SECURITIES AND EXCHANGE COMMISSION

Washington, D.C. 20549

 

 

FORM 8-K

 

 

CURRENT REPORT

Pursuant to Section 13 or 15(d)

of the Securities Exchange Act of 1934

Date of Report (Date of earliest event reported): September 30, 2016

 

 

EPIQ SYSTEMS, INC.

(Exact name of registrant as specified in its charter)

 

 

 

Missouri   001-36633   48-1056429

(State or other jurisdiction

of incorporation)

 

(Commission

File Number)

 

(IRS Employer

Identification Number)

501 Kansas Avenue

Kansas City, Kansas 66105

(Address of principal executive offices, including zip code)

(913) 621-9500

(Registrant’s telephone number, including area code)

 

 

Check the appropriate box below if the Form 8-K filing is intended to simultaneously satisfy the filing obligation of the registrant under any of the following provisions (see General Instruction A.2. below):

 

  ¨ Written communications pursuant to Rule 425 under the Securities Act (17 CFR 230.425).

 

  ¨ Soliciting material pursuant to Rule 14a-12 under the Exchange Act (17 CFR 240.14a-12).

 

  ¨ Pre-commencement communications pursuant to Rule 14d-2(b) under the Exchange Act (17 CFR 240.14d-2(b)).

 

  ¨ Pre-commencement communications pursuant to Rule 13e-4(c) under the Exchange Act (17 CFR 240.13e-4(c)).

 

 

 


INTRODUCTORY NOTE

On September 30, 2016, Epiq Systems, Inc. (the “Company”) completed its previously announced merger (the “Merger”) with DTI Merger Sub, Inc. (“Merger Sub”), a Missouri corporation and a wholly-owned subsidiary of Document Technologies, LLC, a Georgia limited liability company (“Parent”), pursuant to that certain Agreement and Plan of Merger, dated as of July 26, 2016, by and among the Company, Parent and Merger Sub (the “Merger Agreement”). The Company was the surviving corporation in the Merger and, upon consummation of the Merger, became a wholly-owned subsidiary of Parent.
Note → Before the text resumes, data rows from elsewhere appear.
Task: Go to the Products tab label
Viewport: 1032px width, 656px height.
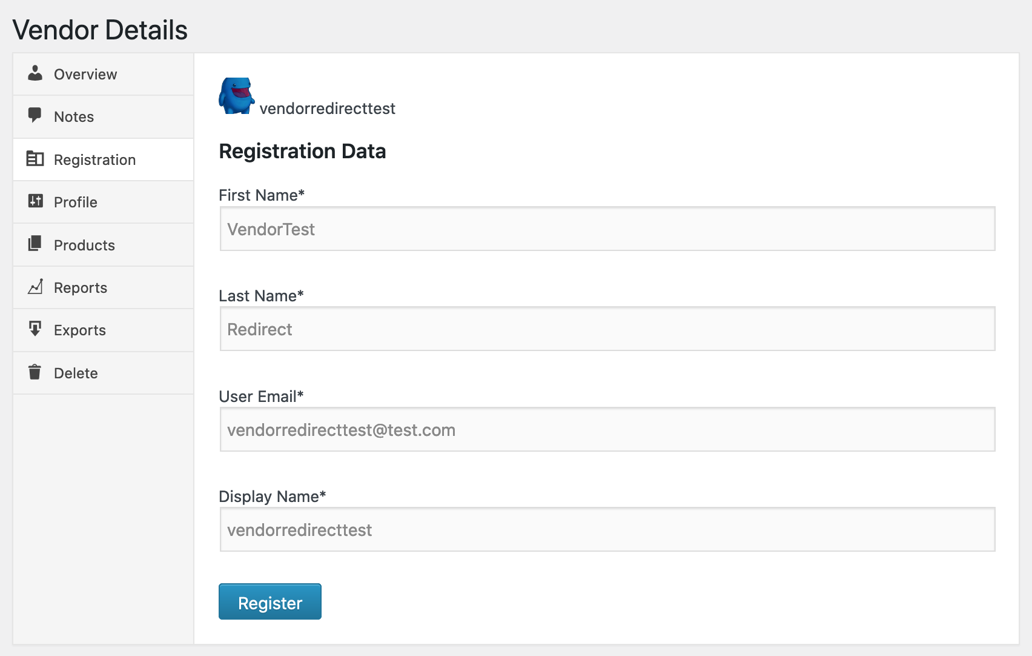Action: [x=84, y=246]
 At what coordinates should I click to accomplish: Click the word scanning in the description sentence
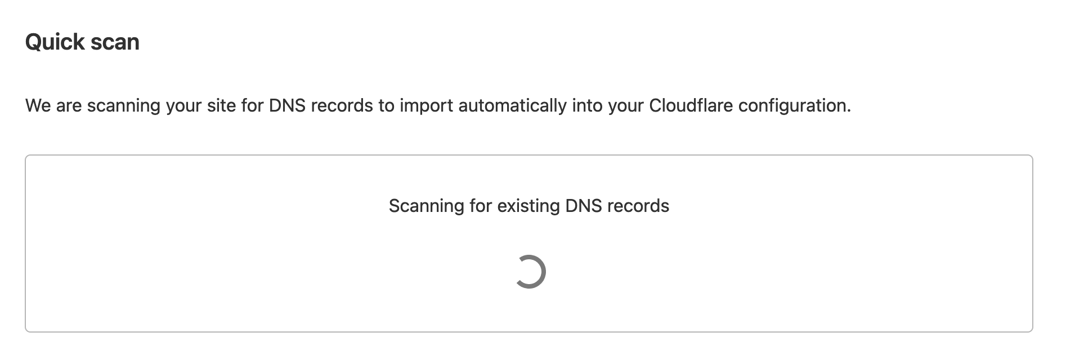click(124, 106)
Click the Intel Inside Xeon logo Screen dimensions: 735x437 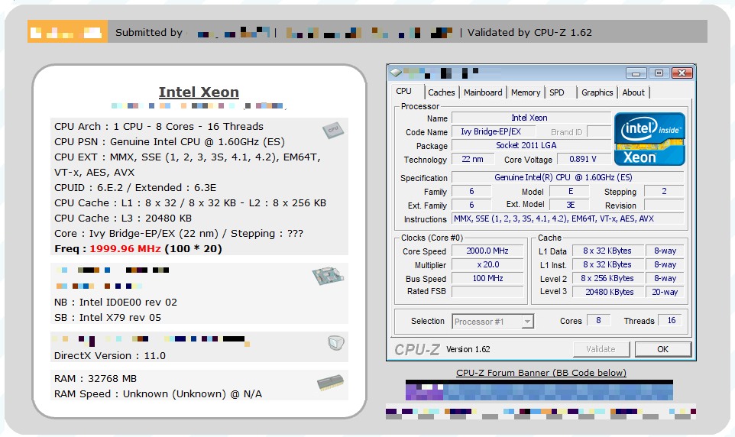(x=650, y=138)
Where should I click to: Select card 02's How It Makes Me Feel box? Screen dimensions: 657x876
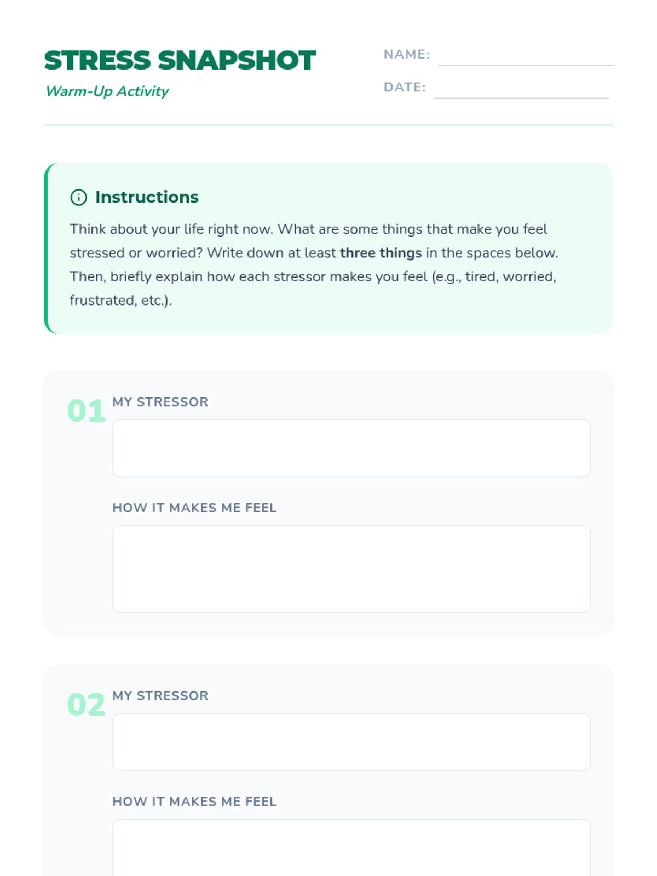351,848
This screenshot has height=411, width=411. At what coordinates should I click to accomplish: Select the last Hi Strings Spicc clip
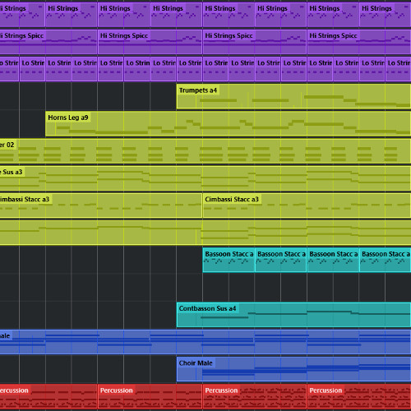(359, 42)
Item 1.02. Termination of Material Definitive Agreement

On September 30, 2016, in connection with the consummation of the Merger, the Company terminated that certain Credit Agreement, dated as of August 27, 2013, by and among the Company, the domestic subsidiaries of the Company named therein as guarantors, a syndicate of banks and institutional investors as lenders, and KeyBank National Association as the LC issuer, swing line lender and administrative agent.
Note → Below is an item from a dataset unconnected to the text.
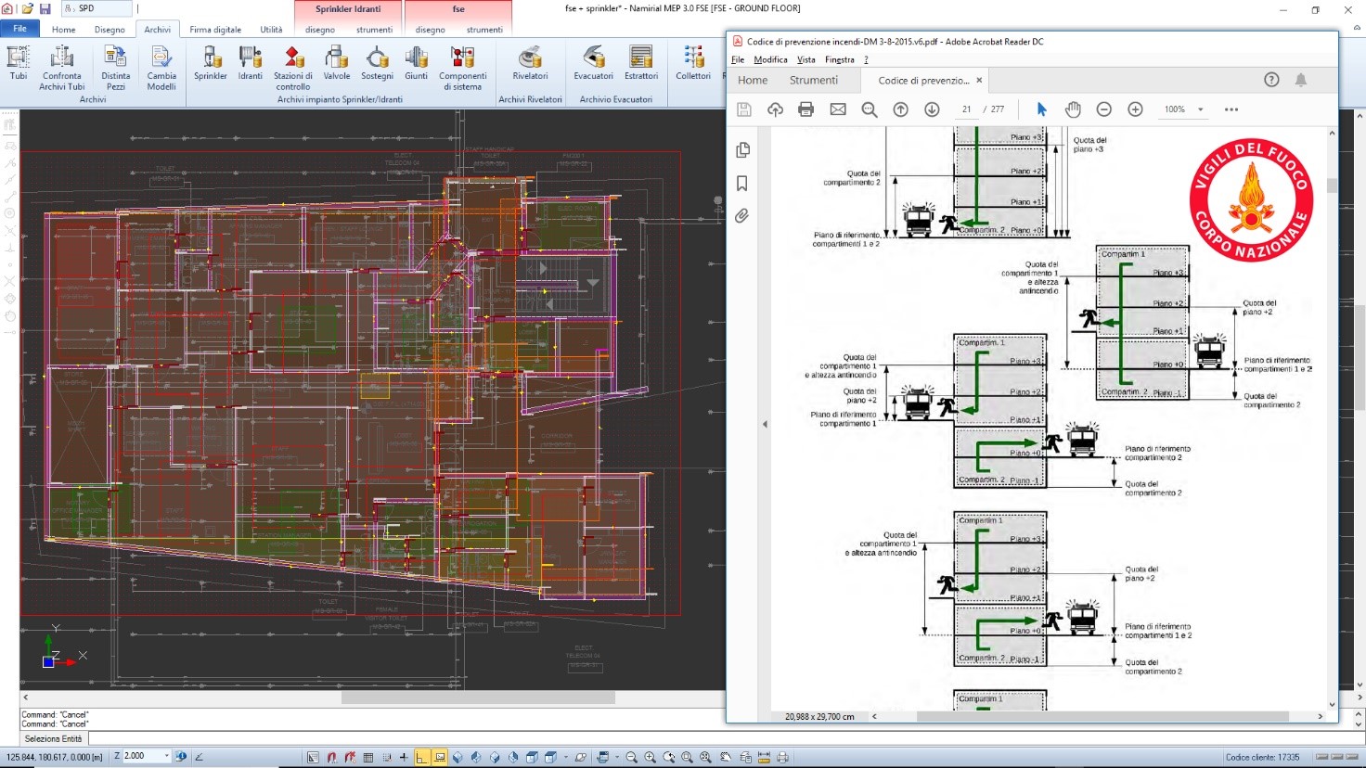
Task: Select the hand pan tool in Acrobat
Action: point(1073,109)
Item 2.01. Completion of Acquisition or Disposition of Assets

As described in the Introductory Note, on September 30, 2016, the Company completed its previously announced Merger with Merger Sub pursuant to the Merger Agreement. The Merger Agreement relates to the acquisition of the Company (through Parent) by OMERS Private Equity, the private equity arm of the OMERS pension fund (“OMERS”), and funds managed by Harvest Partners LP, a leading middle-market private equity fund (“Harvest Partners”). The Company filed a certificate of merger with the Secretary of State of the State of Missouri, pursuant to which Merger Sub was merged with and into the Company at the effective time of the Merger (the “Effective Time”), with the Company continuing as the surviving corporation and a wholly-owned subsidiary of Parent. Pursuant to the Merger Agreement, at the Effective Time:

 

    each outstanding share of common stock of the Company (“Common Stock”) (other than shares owned by the Company, Parent or Merger Sub and dissenting shareholders who properly exercised appraisal rights under Missouri law) ceased to be outstanding and was converted into the right to receive $16.50 in cash, without interest (the “Merger Consideration”);

 

    each option to purchase Common Stock (whether vested or unvested) was canceled and terminated in exchange for an amount in cash equal to the product of (a) the total number of shares of Common Stock subject to such Company stock option and (b) the excess, if any, of the Merger Consideration over the exercise price per share of Common Stock subject to such stock option; and

 

    each restricted stock award became fully vested with respect to the full number of shares subject to the restricted stock award and was converted into the right to receive an amount in cash equal to the Merger Consideration multiplied by the number of shares subject to the award determined in the case of performance-based restricted stock units by applying a 100% (target) vesting percentage.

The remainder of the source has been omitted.